Like home services, pet care is another market that has proven itself to be recession resistant. Last year, this sector racked up $123.6 billion in sales, an industry milestone, reported the American Pet Products Association. Of that number, $50 billion was spent on pet food, accounting for about 40 percent of all sales within the industry.
Also, let’s not forget that pet ownership surged at the height of the covid pandemic. As people were forced to work from home during lockdowns, one in five US households added a new cat or dog into their home. According to a survey by the APPA, more than 90 million US households currently own a pet.
Private equity leveraged this boom in pandemic-era pet ownership with a slew of deals whose momentum has not ebbed this year. For nearly most of them, the target company’s growth seemed to be catnip to the PE firm. Here are a few noteworthy highlights:
January kicked things off with consumer-focused private equity titan L Catterton’s undisclosed investment in Alliance Animal health, an acquirer and operator of veterinary hospitals for companion animals. Drawing upon its expertise in the consumer healthcare and pet sectors, L Catterton gravitated toward Alliance as it “operates in a highly fragmented market and we see a compelling opportunity to build density in existing markets and expand into new ones,” said Principal Rajan Shah, in a statement at the time.
Hot diggity dog
February might be one of the coldest months of the year but that was not the case when it came to the pet market, which proved it was red hot with Peterson Private Equity’s investment in Pupford, a Utah-based direct-to-consumer pet brand. In addition to owning a library of dog training content, Pupford also sells nutritious training treats and other dog products via its website, app and retailers. With these combined offerings, it was a win-win for Peterson.
“We have conviction on Pupford’s unique customer acquisition and engagement strategy and are excited to partner with the Pupford team in executing their product vision in this next chapter of growth,” said Peterson Vice President Jordan Lusk.
May generated big headlines when Clayton, Dubilier & Rice and TPG Capital announced they had agreed to buy Covetrus, a Portland, Maine-based animal health tech firm, in a take-private deal for about $4 billion. For CD&R, it was an inevitable outcome as the PE firm had initially invested in Covetrus predecessor Vets First Choice in 2015, helping the company grow “from $55 million in revenue focused primarily on online pharmacy in the US to a leading global provider of animal health services with more than $4.6 billion in revenue,” said Partner Sarah Kim.
In June, Rainier Partners capitalized on the pet ownership boom by investing in Pet Food Express, a California-based pet retail chain that sells everything from pet foods and supplements to services like pet washes. PFE’s growth and profit potential attracted the Seattle lower-middle-market PE firm to make its first-ever investment in the company.

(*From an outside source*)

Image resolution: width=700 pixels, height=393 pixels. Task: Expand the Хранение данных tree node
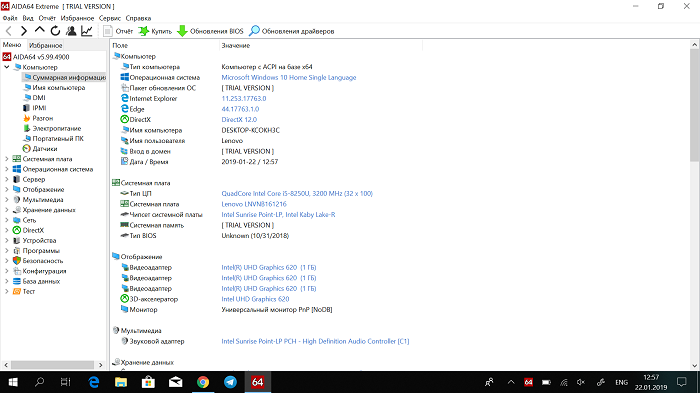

“Not only does PFE align with Rainier’s investment focus in the consumer services sector,” said Rainier co-founder and Managing Partner Alex Rolfe, “but the company’s commitment to doing what’s best for pets and their potential for growth elevate this partnership into something truly exciting for everyone involved.”
August’s dog days of summer unfolded with Freeman Spogli making an undisclosed investment in EverVet, a Conshohocken, Pennsylvania-based vet services platform. Founded in 2020, EverVet operates 21 veterinary clinics across markets primarily in the Mid-Atlantic, Northeast and Southeast. EverVet’s expansion was a huge enticement for Freeman Spogli to ink the deal.
Said Chris Johnson, a partner at Freeman Spogli, “EverVet stands out in the attractive veterinary services market by being a preferred partner to veterinarian business owners and having a proven track record of attracting and retaining high-quality employees given the company’s strong veterinarian-led culture.”
As we head toward the end of the third quarter, it remains to be seen whether the deal volume in the pet space will be as active for the remainder of the year as it was during the first half. But based on the strength and robustness of this market, the verdict is very positive.